The source code for this notebook can be found on Github.

library(tidyverse)
library(itertools)
library(doParallel)

Exercise 1

1. is a direct statistical model which is not learned from data. It is therefore not learning;
1. learns from existing labeled data, so it is supervised learning;
1. is based on a penalty/reward system, so it is reinforcement learning.

Alternative \(d\).

Exercise 2

1. is an NP-complete problem so unlikely to be solvable with any model of reasonable complexity (as far as current knowledge goes, anyway);
1. people are already using Machine Learning for this, so definitely a good problem;
1. we have, from physics, a precise model for this already. No need to learn it from data;
1. I would not look at this as an ML problem, but maybe some reinforcement learning model could work here. Plus if I leave this out there would be no correct alternatives to choose from. ;-)

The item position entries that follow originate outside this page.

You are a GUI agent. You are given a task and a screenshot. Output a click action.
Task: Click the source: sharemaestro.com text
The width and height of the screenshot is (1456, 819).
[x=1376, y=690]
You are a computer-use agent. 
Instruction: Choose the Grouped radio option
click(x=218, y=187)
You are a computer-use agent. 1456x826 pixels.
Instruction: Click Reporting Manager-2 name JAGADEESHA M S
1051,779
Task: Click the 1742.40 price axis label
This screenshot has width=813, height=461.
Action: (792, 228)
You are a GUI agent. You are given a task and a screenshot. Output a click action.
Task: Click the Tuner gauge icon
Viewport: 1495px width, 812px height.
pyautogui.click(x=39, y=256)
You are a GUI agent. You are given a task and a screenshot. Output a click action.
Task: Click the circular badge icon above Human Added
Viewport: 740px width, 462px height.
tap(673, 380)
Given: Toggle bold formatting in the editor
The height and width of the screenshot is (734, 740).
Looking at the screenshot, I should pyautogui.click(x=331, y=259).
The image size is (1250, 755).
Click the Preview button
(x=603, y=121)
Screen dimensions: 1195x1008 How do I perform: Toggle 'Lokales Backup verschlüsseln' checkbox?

So, (ii) and (iv), alternative \(a\).

Exercise 3

Let \(D_1, D_2 \in \{w, b\}\) be the random variables representing the first and second draws, respectively. We want to compute the conditional probability \(P[D_2 = b \mid D_1 = b]\):

\[ \begin{align} P\left[D_2 = b \mid D_1 = b\right] &= \frac{P[D_2 = b \cap D_1 = b]}{P[D_1 = b]} = \\ &= \frac{\frac{1}{2} \cdot 1 \cdot 1 + \frac{1}{2}\cdot \frac{1}{2} \cdot 0}{\frac{1}{2}\cdot 1 + \frac{1}{2}\cdot\frac{1}{2}} =\\ &= \frac{\frac{1}{2}}{\frac{3}{4}} = \frac{2}{3} \end{align} \]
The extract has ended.